While we don't expose the airflow.cfg
in the Apache Airflow UI of an Amazon MWAA
environment by default, you can change the Apache Airflow configuration options directly on
the Amazon MWAA console, including setting webserver.expose_config
to expose the
configurations.
Using configuration options to load plugins in Apache Airflow v2
By default in Apache Airflow v2, plugins are configured to be "lazily" loaded using the core.lazy_load_plugins : True
setting.
If you're using custom plugins in Apache Airflow v2, you must add core.lazy_load_plugins : False
as an Apache Airflow configuration option to load
plugins at the start of each Airflow process to override the default setting.

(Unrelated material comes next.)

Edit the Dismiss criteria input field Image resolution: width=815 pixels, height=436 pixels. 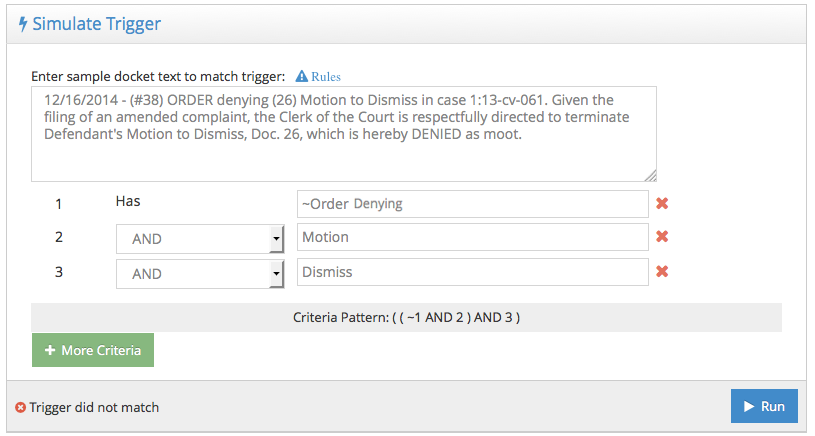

Configuration options overview
When you add a configuration on the Amazon MWAA console, Amazon MWAA writes the configuration as an environment variable.
-
Listed options. You can choose from one of the configuration settings available for your Apache Airflow version in the dropdown list. For example,
dag_concurrency
:16
. The configuration setting is translated to your environment's Fargate container asAIRFLOW__CORE__DAG_CONCURRENCY : 16
-
Custom options. You can also specify Airflow configuration options that are not listed for your Apache Airflow version in the dropdown list. For example,
foo.user
:YOUR_USER_NAME
. The configuration setting is translated to your environment's Fargate container asAIRFLOW__FOO__USER : YOUR_USER_NAME
Apache Airflow configuration options
The following image shows where you can customize the Apache Airflow configuration options on the Amazon MWAA console.
Apache Airflow reference
For a list of configuration options supported by Apache Airflow, see Configuration Reference
Using the Amazon MWAA console
The following procedure walks you through the steps of adding an Airflow configuration option to your environment.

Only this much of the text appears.